*EXCERPT PROVIDED*.
◆ ◆ ◆ ◆

Film poster for August Rush - Copyright 2007, ...
"Listen"

Continuing on in the theme of practicing the presence of people, I have been cognizant of another theme…that of listening.  I had dinner with a friend the other night and he said he watched the movie, August Rush.  I haven’t seen it yet, but he related that the message he received from the movie was about listening. August Rush: The music is all around US, all you have to do is listen.

http://www.imdb.com/title/tt0426931/quotes?qt0475572

I smiled to myself, because that was part of the theme of practicing the presence of people that I have been integrating into my life.  I talked the other day about seeing the nobility in others, no matter who, not only for that person, but for you…to glean and learn together…as a shared moment of love, learning, life, and creation.  Listen, watch, observe, and integrate…then live it and share (let others glean from you)…that has been my integration. 

Jack Kerouac (whom I’ve quoted before) says, “Be submissive to everything, open, listening.”  As you go about your day, as I do mine, I hope you listen…wonder, be inquisitive, integrate…listen.

Love Liberates (Part 2)


Frozen stream in Enäjärvi, Finland.

◆ ◆ ◆ ◆

Extracted entries
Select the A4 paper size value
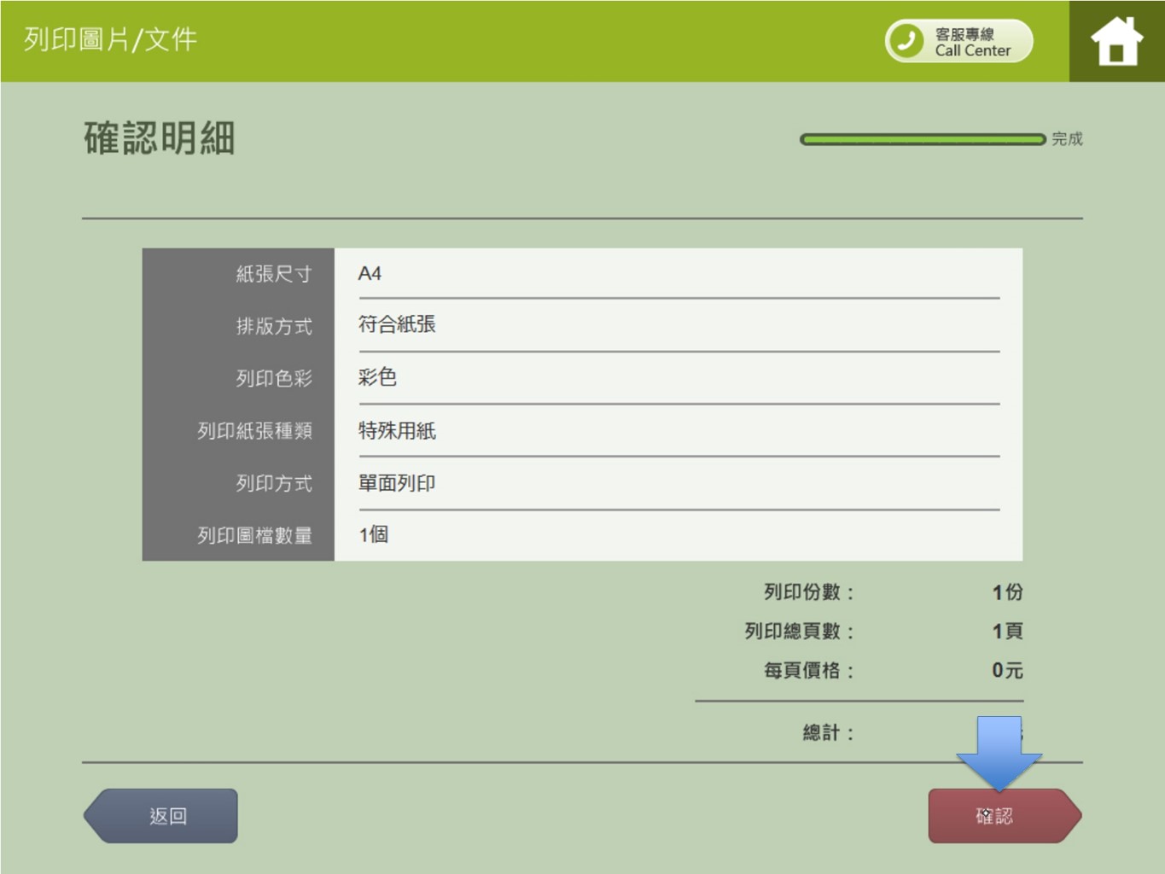 [x=370, y=274]
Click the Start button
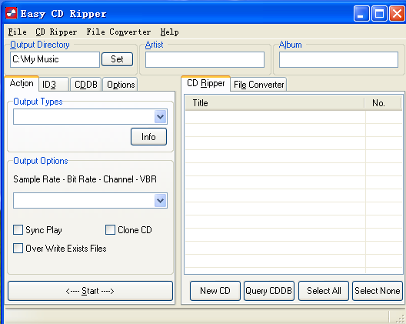This screenshot has height=324, width=406. (90, 291)
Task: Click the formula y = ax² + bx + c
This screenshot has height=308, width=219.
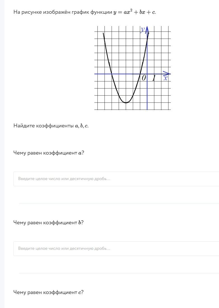Action: [x=134, y=12]
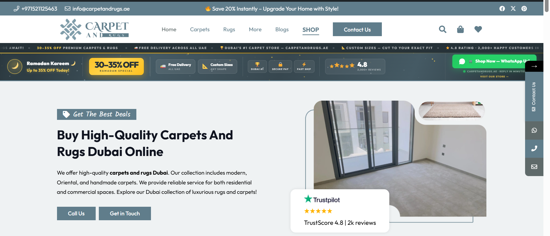Go to the Home menu item
Viewport: 550px width, 236px height.
pyautogui.click(x=169, y=30)
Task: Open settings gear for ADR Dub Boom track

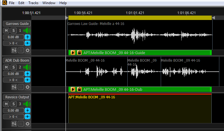Action: click(x=28, y=87)
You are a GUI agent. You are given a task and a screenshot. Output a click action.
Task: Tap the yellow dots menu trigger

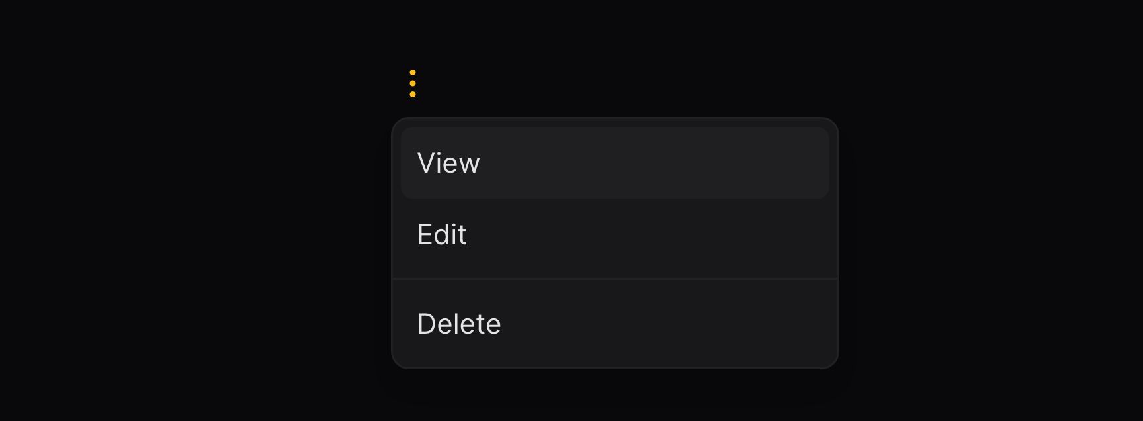pyautogui.click(x=413, y=83)
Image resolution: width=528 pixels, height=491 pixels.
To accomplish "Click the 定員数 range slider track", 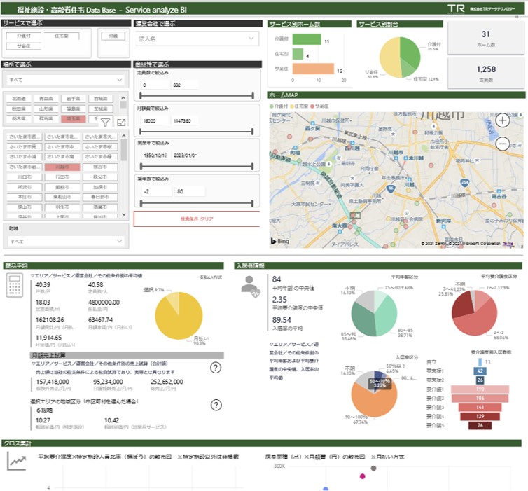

◆ ◆ ◆ ◆

*ASSIGNMENT 1*.
In the post on listening, swap "theme" for "thread" and reproduce the stretch from "Continuing on in" through "been my integration." with that change.
*ASSIGNMENT 2*.
Write a continuation of the post on listening, picking up right after its final line.

*EXERCISE RESULT 1*.
Continuing on in the thread of practicing the presence of people, I have been cognizant of another thread…that of listening.  I had dinner with a friend the other night and he said he watched the movie, August Rush.  I haven’t seen it yet, but he related that the message he received from the movie was about listening. August Rush: The music is all around US, all you have to do is listen.

http://www.imdb.com/title/tt0426931/quotes?qt0475572

I smiled to myself, because that was part of the thread of practicing the presence of people that I have been integrating into my life.  I talked the other day about seeing the nobility in others, no matter who, not only for that person, but for you…to glean and learn together…as a shared moment of love, learning, life, and creation.  Listen, watch, observe, and integrate…then live it and share (let others glean from you)…that has been my integration.

*EXERCISE RESULT 2*.
Can't Beat Flowing Downstream in a Lovely Snowy Stream

The last time we talked about love liberating, I suggested that love being liberated needs to start within us.  If love is not liberated within us, then the love that we extend or share with others is based on the patterns of our experiences in love in our own lives…and may not be a liberating love.  The patterns that we talked about before may be patterns of shame, fear, judgment, frustration, perhaps even despair.  Our own self love is conditional; bathed in these emotions; based on our experience, interactions, and relationships.  The greatest gift of love that we can give to ourselves and others is to continue to find healing and freedom in our own love so that these laden patterns don’t taint our love for and with others. 

Taking this idea a step further, love liberates if we love in freedom and with freedom.  You might have heard the analogy of our lives flowing down stream versus paddling strenuously and endlessly upstream.  I like this analogy.  For many of us having been influenced by our cultural heritage, faith-based emphases, environment, family; we think the way to be loved is to earn it, work hard to please, perform, over-extend, sacrifice, endure – in other words, paddle up stream…and if we paddle hard enough, maybe someday we will get there.  In our “love for others” we “love”, teach, or influence others to do the same.  If we understand what true love is – free, liberating – something that already is and doesn’t have to be earned, we can see that paddling up stream is not liberating love.  Liberating love is accepting the completeness of love in us and resting in that, as if it already is and we already are…and flowing downstream in that freedom.  I share this analogy often with parents, because as parents, I think we have the “power” to help our children find freedom in love – find freedom to flow downstream in their own self-care and self-love.  Think about it, rebellion is a reaction, a paddling upstream response.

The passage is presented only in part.